Belgrade – An alternative guide to ‘Edge City’

The author, doing biznez in Belgrade
Here’s a quick example of how I’ve tried to not only push but post the envelope in my travel writing. With reviews such as the following, I wanted to convey not only useful information, but also a sense of place. Of course, when that place was Belgrade a few years back, the raw material lent itself to colour…
Belgrade Accommodation
Jugoslavia, Bulevar Nikole Tesle 3
If you like your hotel to have been bombed from above at least once in its lifetime than you’ll dig the atmosphere of the 1969 built and 1999 bombed Hotel Yugoslavia. Stealth planes hit this place because they thought they could get the gangster Arkan here. They were wrong. He of course was assassinated on a piazza in Montenegro. Regardless, Jugoslavia is dingy concrete suggestion of a beachfront hotel in Miami, where the carpet is curling up at the corners in the corridors and the walls are stained and straining, but where it has to be said the individual rooms and suites have nice views and the staff seemed attentive and friendly enough. Weird normality Belgrade-style strikes again.
Hotel Park, Njegoseva 4
This is seemingly the hotel of choice for second-tier ‘biznezmen’, and black market cigarette traders. Still, it’s handy to a strip of trendy cafés, and rooms are even air-conditioned, after a fashion. In high summer, the ventilator hums like an ocean liner, and entering your room is like stepping out of a sauna and into an icebox. The milk on the coffee tray in the breakfast buffet had congealed, and the coffee itself was an evil, viscous oil you could probably use to fuel an M4 battle tank.

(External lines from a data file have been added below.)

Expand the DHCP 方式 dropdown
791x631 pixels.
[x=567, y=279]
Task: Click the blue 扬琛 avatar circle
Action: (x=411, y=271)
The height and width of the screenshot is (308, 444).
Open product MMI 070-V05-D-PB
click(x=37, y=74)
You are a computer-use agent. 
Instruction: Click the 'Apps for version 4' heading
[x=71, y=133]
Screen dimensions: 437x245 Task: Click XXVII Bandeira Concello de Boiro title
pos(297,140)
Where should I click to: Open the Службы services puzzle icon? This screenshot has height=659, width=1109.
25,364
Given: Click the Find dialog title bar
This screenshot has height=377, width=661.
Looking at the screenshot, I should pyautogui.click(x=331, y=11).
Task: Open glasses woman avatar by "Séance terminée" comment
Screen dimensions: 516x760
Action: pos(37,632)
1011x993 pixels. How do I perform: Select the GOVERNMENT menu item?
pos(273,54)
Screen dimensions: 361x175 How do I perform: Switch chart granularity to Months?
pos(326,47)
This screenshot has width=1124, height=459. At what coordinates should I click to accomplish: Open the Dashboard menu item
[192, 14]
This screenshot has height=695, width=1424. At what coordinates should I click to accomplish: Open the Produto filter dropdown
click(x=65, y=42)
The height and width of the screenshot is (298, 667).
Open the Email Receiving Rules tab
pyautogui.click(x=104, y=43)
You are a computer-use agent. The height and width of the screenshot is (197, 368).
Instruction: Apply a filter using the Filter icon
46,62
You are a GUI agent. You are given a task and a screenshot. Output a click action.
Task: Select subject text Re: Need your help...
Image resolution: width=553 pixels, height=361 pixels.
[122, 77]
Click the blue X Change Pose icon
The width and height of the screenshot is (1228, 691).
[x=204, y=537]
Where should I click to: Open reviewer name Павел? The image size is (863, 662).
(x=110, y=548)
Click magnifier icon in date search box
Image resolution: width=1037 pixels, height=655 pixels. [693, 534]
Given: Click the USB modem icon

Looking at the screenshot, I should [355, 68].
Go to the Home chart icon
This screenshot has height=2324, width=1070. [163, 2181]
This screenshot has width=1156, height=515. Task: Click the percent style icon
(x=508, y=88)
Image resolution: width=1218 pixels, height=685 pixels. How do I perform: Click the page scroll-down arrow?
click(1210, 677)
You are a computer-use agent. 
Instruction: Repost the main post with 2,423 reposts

Hyatt Regency Beograd, Milentija Popovica 5
This was the place from which to be seen watching the bombings in ‘99 – modern corporate imperialism at its peak. Just a few hundred yards away from a ravine by the railway track where families of Roma are living in makeshift cardboard shacks, the Hyatt is a vast world of grand hallways and faux marble, gift shops and salons, buffet breakfasts and junior suites. Back in 1992, the youthful Belgrade drug kingpin Aleksandar Knezevic was shot to death in his long-term-stay suite, room no. 813.
Belgrade Eating and Drinking
It’s all about the meat. Traditional Serbian dishes include kolenica (little piggy’s legs), cevapi (sweet minced meat rissoles ) and sarma (meat and rice wrapped inside cabbage leaves). It’s a bit of a stretch to call this a cuisine isn’t it? Try Burek (Turkish word) for breakfast or lunch in a café. It’s a flaky cheese (or meat, mushrooms, spinach, ham or potato) pie you drink with yoghurt and it really is quite surprising. Skadarlija, the bohemian quarter, has a row of upscale traditional restaurants. Fish from the Danube is said to have tasted better before the ‘99 bombing.
Blay Watch, Dunavski kej bb
The most seductive looking teenage girls you have ever seen in your life join young men laden with too much jewellery around the cobalt blue swimming pool on a barge moored on Ada, the Danube river island. Sitting by the pool gives you a bird’s eye view of the action usually only afforded by a sitting duck.
Kalemegdanska Terasa Mali Kalemegdan bb
The ‘terrace at Kalemegdan castle’ is probably the swankest restaurant in town, and not just because nobody’s been shot there recently. The location is dreamy, and the cuisine is… Serbian mixed grill. Sigh. If you have a good backward toss, you may even be able to throw your leftovers to the big cats of the Belgrade Zoo, located directly underneath the fortress walls. The ladies of the restaurant’s string quartet could inspire a sensitive type to mad passions.

Belgrade Dusk
Language
Serbian. According to a Government edict, all public notices, advertising and so on is meant to be written in both Cyrillic and Latin characters, but nobody seems to have gotten the memo and signs are generally in one or the other. Away from the centre of the centre, getting around Belgrade’s poorly lit streets can be a trial, with scant street signage and most of that in Cyrillic. Hail a taxi instead, and live a little. Many people, young and not-so-young, speak English. You will still be regarded with anything between curiosity and mild hostility when you do so in a public place. Americans might want to consider turning the spoken volume down a notch or two. And not just in Belgrade.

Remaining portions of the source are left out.